Our study also demonstrated that the RRs of hemorrhagic events with ramucirumab varied depending on different tumor types and ramucirumab dosages. The results revealed that the RRs of developing low-grade hemorrhagic events were comparable among patients with different malignancies and ramucirumab dosages. Whereas a higher risk of high-grade hemorrhagic events was more frequently observed in patients with GAC or GEJC and those who received ramucirumab at a dose of 8mg/kg Q2W. The underlying mechanism might mainly be related to differences in tumor biological behavior, the location of the tumors, invasion of the gastrointestinal tract, tumor necrosis .
Administration of ramucirumab is associated with an increased risk of hemorrhagic events (including severe and sometimes life-threatening bleeding episodes), which is emphasized by a black-box warning in the prescribing information, suggesting monitoring patients for signs and symptoms of severe bleeding.

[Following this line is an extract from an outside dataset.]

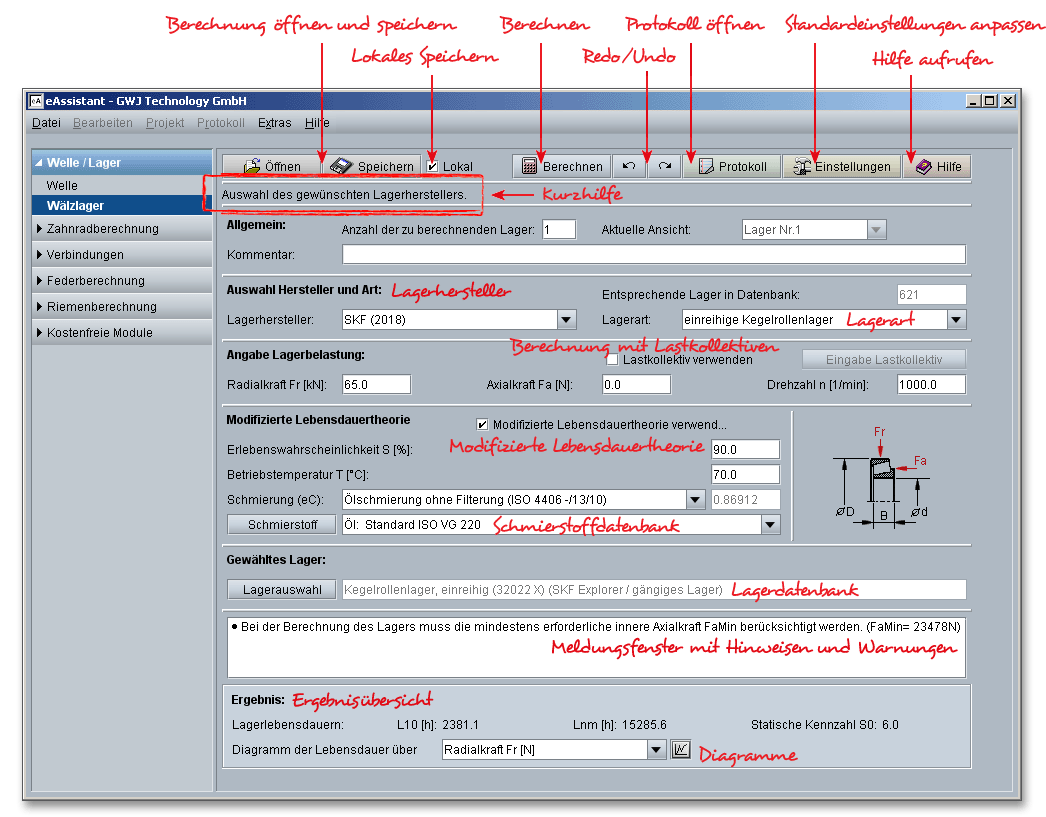Click the Radialkraft Fr input field
Screen dimensions: 1046x817
(x=373, y=383)
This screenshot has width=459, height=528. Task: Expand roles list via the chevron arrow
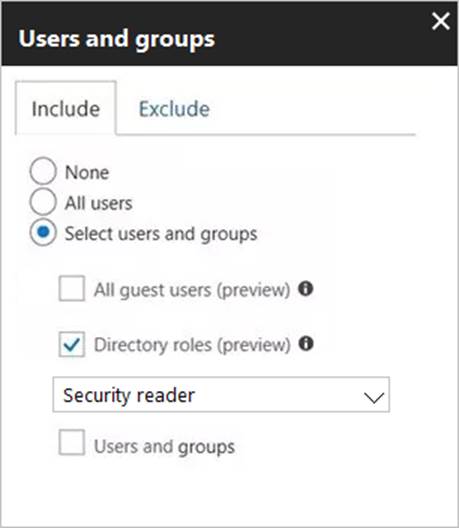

For patients who are with high-grade hemorrhagic events, ramucirumab should not be administered.
The following limitations must be taken into account when interpreting the results of our meta-analysis. The main limitation was that some of the studies included into our analysis were RCTs while the others were not. As a result, the quality of the evidence could not be guaranteed. Besides, due to the inadequate random sequence generation and blinding procedure, it tended to increase the risk of bias of this meta-analysis. In addition, our meta-analysis was based on published results, but not individual patient data. Finally, although no efforts were spared to search the literature comprehensively, there still existed the possibility that few relevant publications were not identified.
In conclusion, our results indicate that the administration of ramucirumab in cancer patients is associated with an increased risk of low-grade, but not high-grade hemorrhagic events, which are modest and manageable while patients could continue to receive ramucizumab treatment to achieve their maximum clinical benefits.
This study was supported by grants from The National Natural Science Foundation of China (NO. 81502323).
CONFLICTS OF INTEREST
The authors declare that they have no potential conflicts of interest.